Se echaba de menos al RCD Mallorca en Primera División. Creo que hablo por mucha gente que así lo siente y más después de ver al conjunto balear deambular por la Segunda División B hace apenas 3 temporadas. La épica decidió aparecer en Son Moix, un estadio que siempre ha sido considerado una de las casas del fútbol de España.

Tras un partido de ida accidentado, en el que el Deportivo se impuso por 2-0 tras jugar buena parte del encuentro con 10 por expulsión de Marc Pedraza tras cometer una fea entrada sobre Bergantiños, el Mallorca se levantó. Una final de ‘playoff’ que otorga una plaza en la máxima competición nacional siempre deja dos caras: la de la alegría desmesurada y la de la tristeza más dolorosa.

Dos ascensos consecutivos están a la altura de muy pocos equipos. El Mallorca es un equipo especial.

Steve Nash – Accionista del RCD Mallorca

El Mallorca salió en el partido de vuelta con la idea clara de asediar la portería de Dani Giménez aunque sin perder el orden defensivo ya que un gol les podía complicar aún más la hazaña. El Dépor salió agarrotado, esperando atrás y sin apenas respuesta ante el vendaval ofensivo del conjunto balear. Cuando jugadores de la talla de Salva Sevilla son protagonistas, es sinónimo de dominio para su equipo. Además, la movilidad de Baba estaba desordenando la retaguardia gallega, que tampoco sabía como parar las internadas de Lago Junior.

Los de Vicente Moreno jugaban como lo habían hecho toda la temporada, y con ello, estaban maniatando a un Deportivo que estaba empezando a ver como corta la ventaja que traían de Riazor. En el minuto 20, era Budimir quien, después de tirar un caño espectacular a Duarte lograba batir al guardameta visitante. Golazo para empezar una remontada por el ascenso llena de épica.
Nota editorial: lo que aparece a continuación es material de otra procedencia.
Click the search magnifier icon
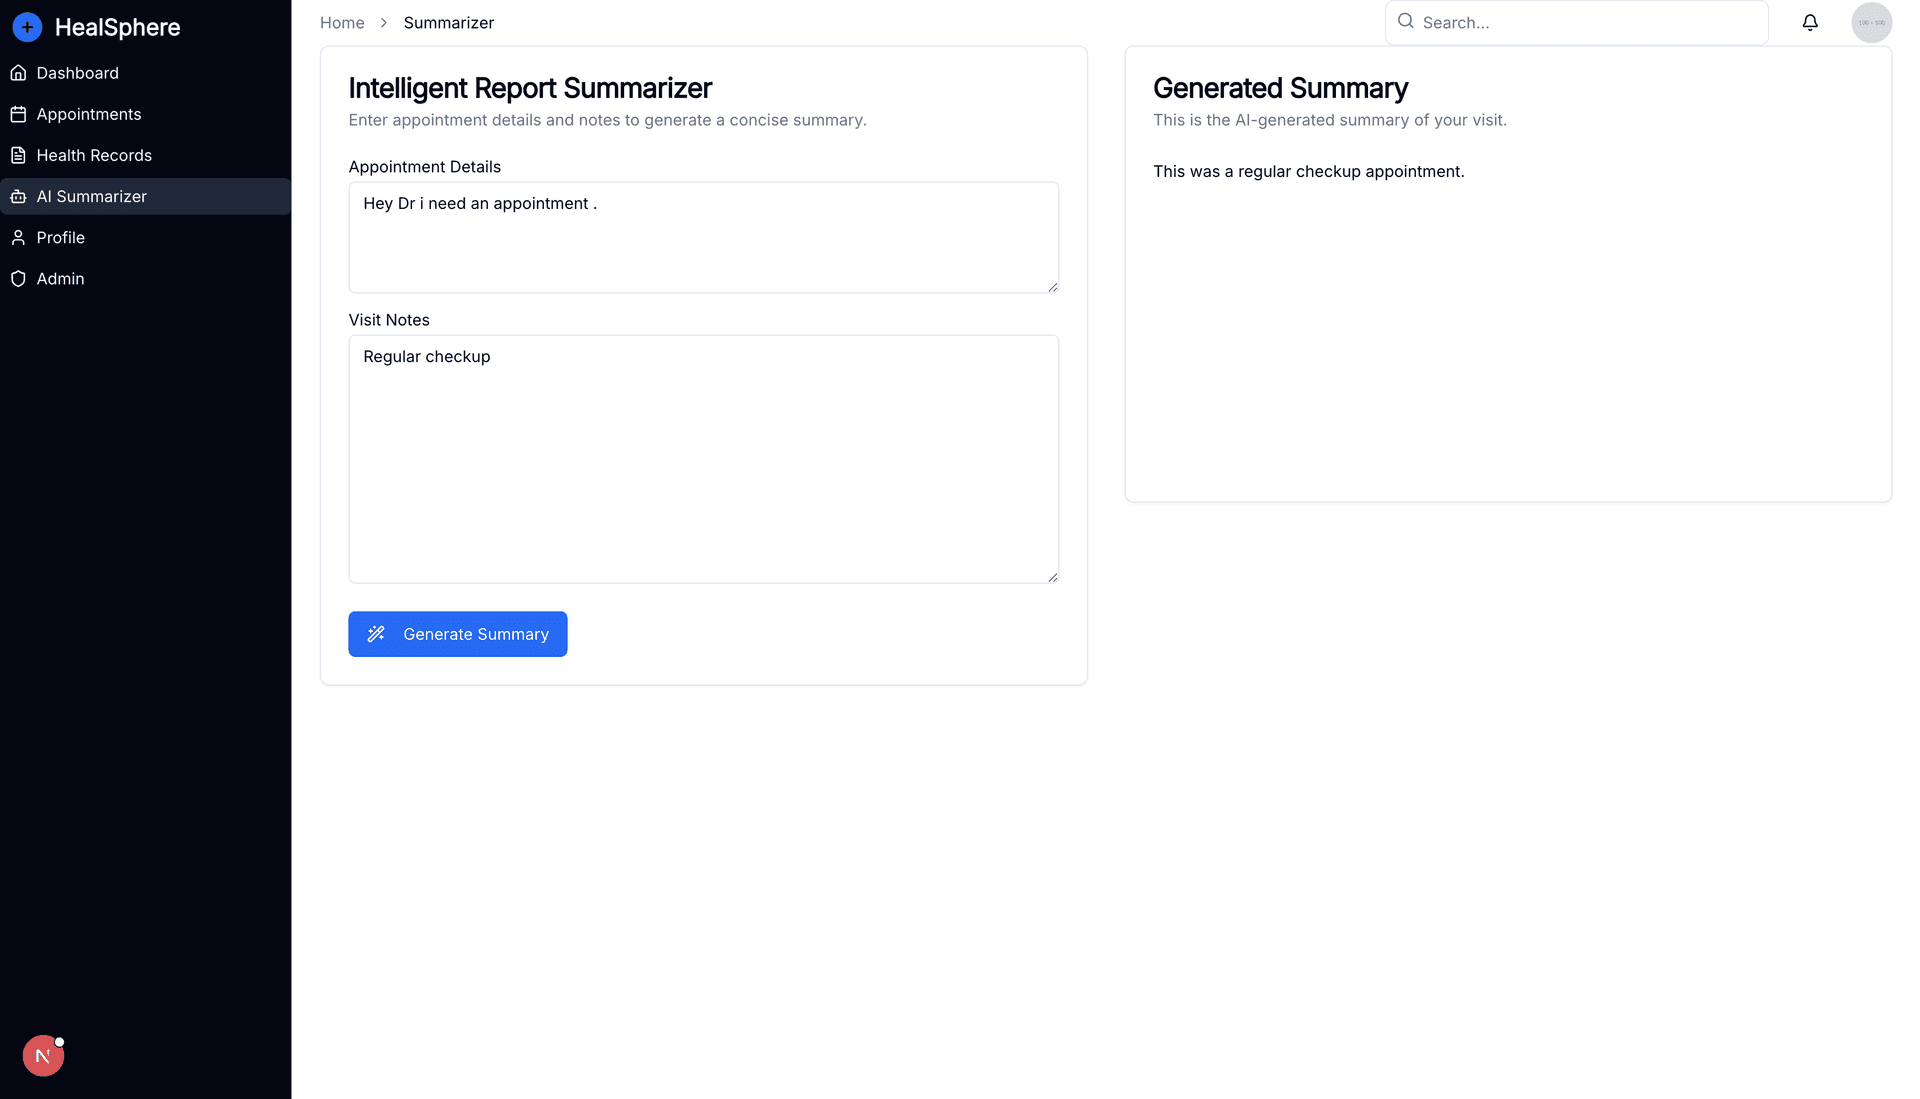The width and height of the screenshot is (1920, 1099). click(1405, 21)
Las acometidas del Mallorca seguían sucediéndose aunque fue el Dépor quien marcaría un gol al que no daría validez el colegiado por falta previa. La primera parte terminaría con 1-0 y todo por decidir en los siguientes 45 minutos. En Son Moix se escuchaba el «sí se puede, sí se puede» que hacía que los locales creyeran en la remontada.

La reanudación fue un monólogo local con asedio constante a la portería del Deportivo. Baba, Estupiñán y Salva Sevilla estaban dando un recital sobre el césped, cada uno con su estilo y el Mallorca era un rodillo ante un rival que apenas sabía qué hacer.

Entonces apareció uno de los héroes de la final, un hombre que ya es historia del equipo insular: Salva Sevilla. El almeriense, que decidió quedarse en el Mallorca cuando el equipo descendió pese a tener ofertas para seguir en la categoría de plata, marcó de falta para delirio de los más de 21.000 espectadores que abarrotaban el estadio.

Con este resultado, el Deportivo se desperezó y buscó tímidamente la meta local. De hecho, estuvo a punto de marcar en el 78′ si no llega a ser por la milagrosa intervención de Reina. Fue el final del Dépor, que vería como se le escapaba la final de las manos minutos después con el gol de Abdón Prats que acababa de ingresar en el terreno de juego. De nuevo Baba, que robó y filtro el pase para que el delantero finalizara con un disparo a la escuadra.

Hasta el minuto 94 no se pudo celebrar el ascenso ya que un gol de los visitantes daba la vuelta al partido. Tuvo una última ocasión Pablo Marí pero su remate se fue por muy poco… Tras esa ocasión, el árbitro pitó el final del partido y, está vez sí, el RCD Mallorca ya estaba en Primera.